Rewrite the listing below with every "GUI agent" switched to "desktop agent", leaving everything else exactly as it is.

╭─ Provided entries

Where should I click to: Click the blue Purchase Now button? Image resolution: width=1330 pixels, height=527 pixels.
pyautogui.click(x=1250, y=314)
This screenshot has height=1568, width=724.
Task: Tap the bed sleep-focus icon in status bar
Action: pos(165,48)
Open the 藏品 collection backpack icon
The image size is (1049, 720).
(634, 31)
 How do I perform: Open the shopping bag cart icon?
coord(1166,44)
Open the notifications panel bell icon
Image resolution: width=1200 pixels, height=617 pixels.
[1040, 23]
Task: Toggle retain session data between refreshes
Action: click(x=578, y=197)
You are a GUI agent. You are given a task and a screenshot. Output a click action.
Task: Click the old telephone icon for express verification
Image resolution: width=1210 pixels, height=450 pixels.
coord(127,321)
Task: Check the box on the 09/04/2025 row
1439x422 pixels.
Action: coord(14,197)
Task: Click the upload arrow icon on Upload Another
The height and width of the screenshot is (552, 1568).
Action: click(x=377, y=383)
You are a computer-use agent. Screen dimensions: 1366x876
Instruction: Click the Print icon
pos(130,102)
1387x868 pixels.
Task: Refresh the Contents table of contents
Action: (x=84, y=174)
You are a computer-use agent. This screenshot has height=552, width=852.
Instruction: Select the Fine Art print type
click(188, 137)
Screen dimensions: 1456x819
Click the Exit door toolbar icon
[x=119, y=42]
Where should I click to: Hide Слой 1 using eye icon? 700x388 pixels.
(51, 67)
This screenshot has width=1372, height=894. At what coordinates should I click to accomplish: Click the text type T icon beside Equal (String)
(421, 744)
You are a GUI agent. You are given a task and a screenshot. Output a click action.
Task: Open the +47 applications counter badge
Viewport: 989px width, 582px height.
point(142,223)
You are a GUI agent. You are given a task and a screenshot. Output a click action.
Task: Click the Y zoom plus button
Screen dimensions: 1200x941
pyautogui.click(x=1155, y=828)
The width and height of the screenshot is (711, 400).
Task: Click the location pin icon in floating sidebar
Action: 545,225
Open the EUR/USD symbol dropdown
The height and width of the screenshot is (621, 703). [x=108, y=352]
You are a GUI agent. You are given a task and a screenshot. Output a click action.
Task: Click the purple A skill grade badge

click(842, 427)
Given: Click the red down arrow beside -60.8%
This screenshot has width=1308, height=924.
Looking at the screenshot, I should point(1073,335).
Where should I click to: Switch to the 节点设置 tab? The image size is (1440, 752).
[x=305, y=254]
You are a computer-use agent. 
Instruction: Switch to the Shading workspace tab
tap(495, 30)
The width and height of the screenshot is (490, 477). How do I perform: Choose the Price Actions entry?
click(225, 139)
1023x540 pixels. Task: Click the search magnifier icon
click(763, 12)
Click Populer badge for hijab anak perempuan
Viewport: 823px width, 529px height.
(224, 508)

╰─

● Result below
Where should I click to: Click the blue Purchase Now button? Image resolution: width=1330 pixels, height=527 pixels.
pyautogui.click(x=1250, y=314)
This screenshot has height=1568, width=724.
Task: Tap the bed sleep-focus icon in status bar
Action: pos(165,48)
Open the 藏品 collection backpack icon
The image size is (1049, 720).
(634, 31)
 How do I perform: Open the shopping bag cart icon?
coord(1166,44)
Open the notifications panel bell icon
Image resolution: width=1200 pixels, height=617 pixels.
[1040, 23]
Task: Toggle retain session data between refreshes
Action: click(x=578, y=197)
You are a desktop agent. You are given a task and a screenshot. Output a click action.
Task: Click the old telephone icon for express verification
Image resolution: width=1210 pixels, height=450 pixels.
coord(127,321)
Task: Check the box on the 09/04/2025 row
1439x422 pixels.
Action: coord(14,197)
Task: Click the upload arrow icon on Upload Another
The height and width of the screenshot is (552, 1568).
Action: click(x=377, y=383)
You are a computer-use agent. Screen dimensions: 1366x876
Instruction: Click the Print icon
pos(130,102)
1387x868 pixels.
Task: Refresh the Contents table of contents
Action: (x=84, y=174)
You are a computer-use agent. This screenshot has height=552, width=852.
Instruction: Select the Fine Art print type
click(188, 137)
Screen dimensions: 1456x819
Click the Exit door toolbar icon
[x=119, y=42]
Where should I click to: Hide Слой 1 using eye icon? 700x388 pixels.
(51, 67)
This screenshot has width=1372, height=894. At what coordinates should I click to accomplish: Click the text type T icon beside Equal (String)
(421, 744)
You are a desktop agent. You are given a task and a screenshot. Output a click action.
Task: Open the +47 applications counter badge
Viewport: 989px width, 582px height.
point(142,223)
You are a desktop agent. You are given a task and a screenshot. Output a click action.
Task: Click the Y zoom plus button
Screen dimensions: 1200x941
pyautogui.click(x=1155, y=828)
The width and height of the screenshot is (711, 400).
Task: Click the location pin icon in floating sidebar
Action: 545,225
Open the EUR/USD symbol dropdown
The height and width of the screenshot is (621, 703). [x=108, y=352]
You are a desktop agent. You are given a task and a screenshot. Output a click action.
Task: Click the purple A skill grade badge

click(842, 427)
Given: Click the red down arrow beside -60.8%
This screenshot has width=1308, height=924.
Looking at the screenshot, I should point(1073,335).
Where should I click to: Switch to the 节点设置 tab? The image size is (1440, 752).
[x=305, y=254]
You are a computer-use agent. 
Instruction: Switch to the Shading workspace tab
tap(495, 30)
The width and height of the screenshot is (490, 477). How do I perform: Choose the Price Actions entry?
click(225, 139)
1023x540 pixels. Task: Click the search magnifier icon
click(763, 12)
Click Populer badge for hijab anak perempuan
Viewport: 823px width, 529px height.
(224, 508)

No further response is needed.